- **WORK TO COMPLETE**
Exact copies of all entries are expected.

[Dataset items]

*** Block opens ***

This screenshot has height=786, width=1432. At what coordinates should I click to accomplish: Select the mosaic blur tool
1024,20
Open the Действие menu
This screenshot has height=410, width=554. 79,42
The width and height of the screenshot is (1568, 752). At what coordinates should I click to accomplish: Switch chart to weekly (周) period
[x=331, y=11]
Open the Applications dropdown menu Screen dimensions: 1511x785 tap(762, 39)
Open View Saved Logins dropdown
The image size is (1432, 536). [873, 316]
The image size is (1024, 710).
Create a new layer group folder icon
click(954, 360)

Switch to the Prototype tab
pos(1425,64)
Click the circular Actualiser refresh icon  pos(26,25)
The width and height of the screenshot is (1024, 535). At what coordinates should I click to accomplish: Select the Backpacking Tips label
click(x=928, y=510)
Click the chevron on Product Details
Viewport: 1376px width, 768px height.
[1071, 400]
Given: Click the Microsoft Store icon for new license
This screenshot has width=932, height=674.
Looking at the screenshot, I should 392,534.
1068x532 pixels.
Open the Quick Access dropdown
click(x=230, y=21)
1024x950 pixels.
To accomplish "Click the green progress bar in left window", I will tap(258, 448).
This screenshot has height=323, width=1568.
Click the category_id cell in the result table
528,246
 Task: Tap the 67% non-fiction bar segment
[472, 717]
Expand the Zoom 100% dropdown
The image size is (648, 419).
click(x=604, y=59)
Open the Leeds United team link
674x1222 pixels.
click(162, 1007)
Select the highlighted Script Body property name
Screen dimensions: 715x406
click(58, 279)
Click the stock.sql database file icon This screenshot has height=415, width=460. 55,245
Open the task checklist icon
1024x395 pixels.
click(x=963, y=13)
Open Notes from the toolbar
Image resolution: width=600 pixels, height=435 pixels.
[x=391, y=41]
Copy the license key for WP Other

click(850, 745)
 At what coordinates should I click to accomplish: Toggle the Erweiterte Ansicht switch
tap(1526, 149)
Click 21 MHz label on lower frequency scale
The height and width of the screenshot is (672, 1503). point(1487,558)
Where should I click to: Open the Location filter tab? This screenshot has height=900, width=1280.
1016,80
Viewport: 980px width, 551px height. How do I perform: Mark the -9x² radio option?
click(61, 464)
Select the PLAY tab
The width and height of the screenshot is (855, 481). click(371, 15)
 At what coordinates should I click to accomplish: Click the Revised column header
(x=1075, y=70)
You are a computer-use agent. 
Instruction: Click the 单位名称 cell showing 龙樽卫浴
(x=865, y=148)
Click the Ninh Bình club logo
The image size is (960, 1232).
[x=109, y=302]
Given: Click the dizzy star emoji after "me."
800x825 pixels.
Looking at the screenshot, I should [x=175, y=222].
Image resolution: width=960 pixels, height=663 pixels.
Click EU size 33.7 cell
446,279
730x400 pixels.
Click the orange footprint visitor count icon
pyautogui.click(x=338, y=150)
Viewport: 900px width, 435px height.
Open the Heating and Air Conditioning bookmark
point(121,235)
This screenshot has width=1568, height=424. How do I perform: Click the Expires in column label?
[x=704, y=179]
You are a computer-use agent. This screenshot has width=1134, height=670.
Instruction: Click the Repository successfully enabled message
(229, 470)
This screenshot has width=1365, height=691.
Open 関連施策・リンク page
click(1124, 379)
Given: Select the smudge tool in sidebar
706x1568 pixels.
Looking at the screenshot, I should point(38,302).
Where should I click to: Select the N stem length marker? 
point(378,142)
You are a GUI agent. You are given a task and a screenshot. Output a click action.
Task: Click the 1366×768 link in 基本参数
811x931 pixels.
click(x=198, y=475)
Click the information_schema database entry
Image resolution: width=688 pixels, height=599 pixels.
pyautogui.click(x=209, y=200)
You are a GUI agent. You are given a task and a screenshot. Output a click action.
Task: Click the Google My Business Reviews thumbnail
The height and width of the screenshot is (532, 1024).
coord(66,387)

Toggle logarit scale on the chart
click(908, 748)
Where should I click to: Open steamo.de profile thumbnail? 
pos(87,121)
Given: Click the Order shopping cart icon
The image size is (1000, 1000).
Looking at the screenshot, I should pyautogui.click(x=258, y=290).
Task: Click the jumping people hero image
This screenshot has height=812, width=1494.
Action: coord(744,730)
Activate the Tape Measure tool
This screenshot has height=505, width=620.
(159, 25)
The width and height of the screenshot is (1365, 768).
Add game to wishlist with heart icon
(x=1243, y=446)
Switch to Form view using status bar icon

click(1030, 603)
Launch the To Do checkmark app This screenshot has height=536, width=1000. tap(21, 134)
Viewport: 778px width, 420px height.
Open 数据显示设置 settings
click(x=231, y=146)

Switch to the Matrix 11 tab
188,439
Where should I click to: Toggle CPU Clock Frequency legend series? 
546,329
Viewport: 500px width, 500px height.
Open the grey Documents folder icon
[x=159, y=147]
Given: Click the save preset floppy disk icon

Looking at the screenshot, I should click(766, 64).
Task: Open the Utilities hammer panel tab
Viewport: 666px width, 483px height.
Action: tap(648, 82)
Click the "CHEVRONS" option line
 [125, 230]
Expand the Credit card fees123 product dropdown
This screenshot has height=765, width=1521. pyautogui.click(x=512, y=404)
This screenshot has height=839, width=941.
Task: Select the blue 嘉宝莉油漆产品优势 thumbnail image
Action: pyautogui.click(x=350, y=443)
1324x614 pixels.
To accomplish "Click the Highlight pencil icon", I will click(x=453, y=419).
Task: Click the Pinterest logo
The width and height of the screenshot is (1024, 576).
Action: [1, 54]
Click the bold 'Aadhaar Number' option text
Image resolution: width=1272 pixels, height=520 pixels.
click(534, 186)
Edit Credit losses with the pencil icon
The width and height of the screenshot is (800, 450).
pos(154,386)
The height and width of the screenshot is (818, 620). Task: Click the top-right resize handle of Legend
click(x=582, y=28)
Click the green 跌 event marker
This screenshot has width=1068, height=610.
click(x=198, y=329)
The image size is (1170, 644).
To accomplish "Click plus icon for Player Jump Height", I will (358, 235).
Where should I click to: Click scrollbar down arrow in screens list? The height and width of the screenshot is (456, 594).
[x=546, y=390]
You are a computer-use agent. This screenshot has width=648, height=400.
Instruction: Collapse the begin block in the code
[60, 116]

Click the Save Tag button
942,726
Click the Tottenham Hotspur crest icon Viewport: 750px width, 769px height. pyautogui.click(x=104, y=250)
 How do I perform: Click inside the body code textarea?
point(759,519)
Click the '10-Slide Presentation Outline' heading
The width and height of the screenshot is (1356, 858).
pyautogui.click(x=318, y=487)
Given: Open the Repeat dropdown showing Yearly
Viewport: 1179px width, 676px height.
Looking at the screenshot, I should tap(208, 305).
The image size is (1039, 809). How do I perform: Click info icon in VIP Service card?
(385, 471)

*** Block closes ***

- **SOLUTION BELOW**
This screenshot has height=786, width=1432. At what coordinates should I click to accomplish: Select the mosaic blur tool
1024,20
Open the Действие menu
This screenshot has height=410, width=554. 79,42
The width and height of the screenshot is (1568, 752). At what coordinates should I click to accomplish: Switch chart to weekly (周) period
[x=331, y=11]
Open the Applications dropdown menu Screen dimensions: 1511x785 tap(762, 39)
Open View Saved Logins dropdown
The image size is (1432, 536). [873, 316]
The image size is (1024, 710).
Create a new layer group folder icon
click(954, 360)

Switch to the Prototype tab
pos(1425,64)
Click the circular Actualiser refresh icon  pos(26,25)
The width and height of the screenshot is (1024, 535). At what coordinates should I click to accomplish: Select the Backpacking Tips label
click(x=928, y=510)
Click the chevron on Product Details
Viewport: 1376px width, 768px height.
[1071, 400]
Given: Click the Microsoft Store icon for new license
This screenshot has width=932, height=674.
Looking at the screenshot, I should 392,534.
1068x532 pixels.
Open the Quick Access dropdown
click(x=230, y=21)
1024x950 pixels.
To accomplish "Click the green progress bar in left window", I will tap(258, 448).
This screenshot has height=323, width=1568.
Click the category_id cell in the result table
528,246
 Task: Tap the 67% non-fiction bar segment
[472, 717]
Expand the Zoom 100% dropdown
The image size is (648, 419).
click(x=604, y=59)
Open the Leeds United team link
674x1222 pixels.
click(162, 1007)
Select the highlighted Script Body property name
Screen dimensions: 715x406
click(58, 279)
Click the stock.sql database file icon This screenshot has height=415, width=460. 55,245
Open the task checklist icon
1024x395 pixels.
click(x=963, y=13)
Open Notes from the toolbar
Image resolution: width=600 pixels, height=435 pixels.
[x=391, y=41]
Copy the license key for WP Other

click(850, 745)
 At what coordinates should I click to accomplish: Toggle the Erweiterte Ansicht switch
tap(1526, 149)
Click 21 MHz label on lower frequency scale
The height and width of the screenshot is (672, 1503). point(1487,558)
Where should I click to: Open the Location filter tab? This screenshot has height=900, width=1280.
1016,80
Viewport: 980px width, 551px height. How do I perform: Mark the -9x² radio option?
click(61, 464)
Select the PLAY tab
The width and height of the screenshot is (855, 481). click(371, 15)
 At what coordinates should I click to accomplish: Click the Revised column header
(x=1075, y=70)
You are a computer-use agent. 
Instruction: Click the 单位名称 cell showing 龙樽卫浴
(x=865, y=148)
Click the Ninh Bình club logo
The image size is (960, 1232).
[x=109, y=302]
Given: Click the dizzy star emoji after "me."
800x825 pixels.
Looking at the screenshot, I should [x=175, y=222].
Image resolution: width=960 pixels, height=663 pixels.
Click EU size 33.7 cell
446,279
730x400 pixels.
Click the orange footprint visitor count icon
pyautogui.click(x=338, y=150)
Viewport: 900px width, 435px height.
Open the Heating and Air Conditioning bookmark
point(121,235)
This screenshot has width=1568, height=424. How do I perform: Click the Expires in column label?
[x=704, y=179]
You are a computer-use agent. This screenshot has width=1134, height=670.
Instruction: Click the Repository successfully enabled message
(229, 470)
This screenshot has width=1365, height=691.
Open 関連施策・リンク page
click(1124, 379)
Given: Select the smudge tool in sidebar
706x1568 pixels.
Looking at the screenshot, I should point(38,302).
Where should I click to: Select the N stem length marker? 
point(378,142)
You are a GUI agent. You are given a task and a screenshot. Output a click action.
Task: Click the 1366×768 link in 基本参数
811x931 pixels.
click(x=198, y=475)
Click the information_schema database entry
Image resolution: width=688 pixels, height=599 pixels.
pyautogui.click(x=209, y=200)
You are a GUI agent. You are given a task and a screenshot. Output a click action.
Task: Click the Google My Business Reviews thumbnail
The height and width of the screenshot is (532, 1024).
coord(66,387)

Toggle logarit scale on the chart
click(908, 748)
Where should I click to: Open steamo.de profile thumbnail? 
pos(87,121)
Given: Click the Order shopping cart icon
The image size is (1000, 1000).
Looking at the screenshot, I should pyautogui.click(x=258, y=290).
Task: Click the jumping people hero image
This screenshot has height=812, width=1494.
Action: coord(744,730)
Activate the Tape Measure tool
This screenshot has height=505, width=620.
(159, 25)
The width and height of the screenshot is (1365, 768).
Add game to wishlist with heart icon
(x=1243, y=446)
Switch to Form view using status bar icon

click(1030, 603)
Launch the To Do checkmark app This screenshot has height=536, width=1000. tap(21, 134)
Viewport: 778px width, 420px height.
Open 数据显示设置 settings
click(x=231, y=146)

Switch to the Matrix 11 tab
188,439
Where should I click to: Toggle CPU Clock Frequency legend series? 
546,329
Viewport: 500px width, 500px height.
Open the grey Documents folder icon
[x=159, y=147]
Given: Click the save preset floppy disk icon

Looking at the screenshot, I should click(766, 64).
Task: Open the Utilities hammer panel tab
Viewport: 666px width, 483px height.
Action: tap(648, 82)
Click the "CHEVRONS" option line
 [125, 230]
Expand the Credit card fees123 product dropdown
This screenshot has height=765, width=1521. pyautogui.click(x=512, y=404)
This screenshot has height=839, width=941.
Task: Select the blue 嘉宝莉油漆产品优势 thumbnail image
Action: pyautogui.click(x=350, y=443)
1324x614 pixels.
To accomplish "Click the Highlight pencil icon", I will click(x=453, y=419).
Task: Click the Pinterest logo
The width and height of the screenshot is (1024, 576).
Action: [1, 54]
Click the bold 'Aadhaar Number' option text
Image resolution: width=1272 pixels, height=520 pixels.
click(534, 186)
Edit Credit losses with the pencil icon
The width and height of the screenshot is (800, 450).
pos(154,386)
The height and width of the screenshot is (818, 620). Task: Click the top-right resize handle of Legend
click(x=582, y=28)
Click the green 跌 event marker
This screenshot has width=1068, height=610.
click(x=198, y=329)
The image size is (1170, 644).
To accomplish "Click plus icon for Player Jump Height", I will (358, 235).
Where should I click to: Click scrollbar down arrow in screens list? The height and width of the screenshot is (456, 594).
[x=546, y=390]
You are a computer-use agent. This screenshot has width=648, height=400.
Instruction: Collapse the begin block in the code
[60, 116]

Click the Save Tag button
942,726
Click the Tottenham Hotspur crest icon Viewport: 750px width, 769px height. pyautogui.click(x=104, y=250)
 How do I perform: Click inside the body code textarea?
point(759,519)
Click the '10-Slide Presentation Outline' heading
The width and height of the screenshot is (1356, 858).
pyautogui.click(x=318, y=487)
Given: Open the Repeat dropdown showing Yearly
Viewport: 1179px width, 676px height.
Looking at the screenshot, I should tap(208, 305).
The image size is (1039, 809). How do I perform: Click info icon in VIP Service card?
(385, 471)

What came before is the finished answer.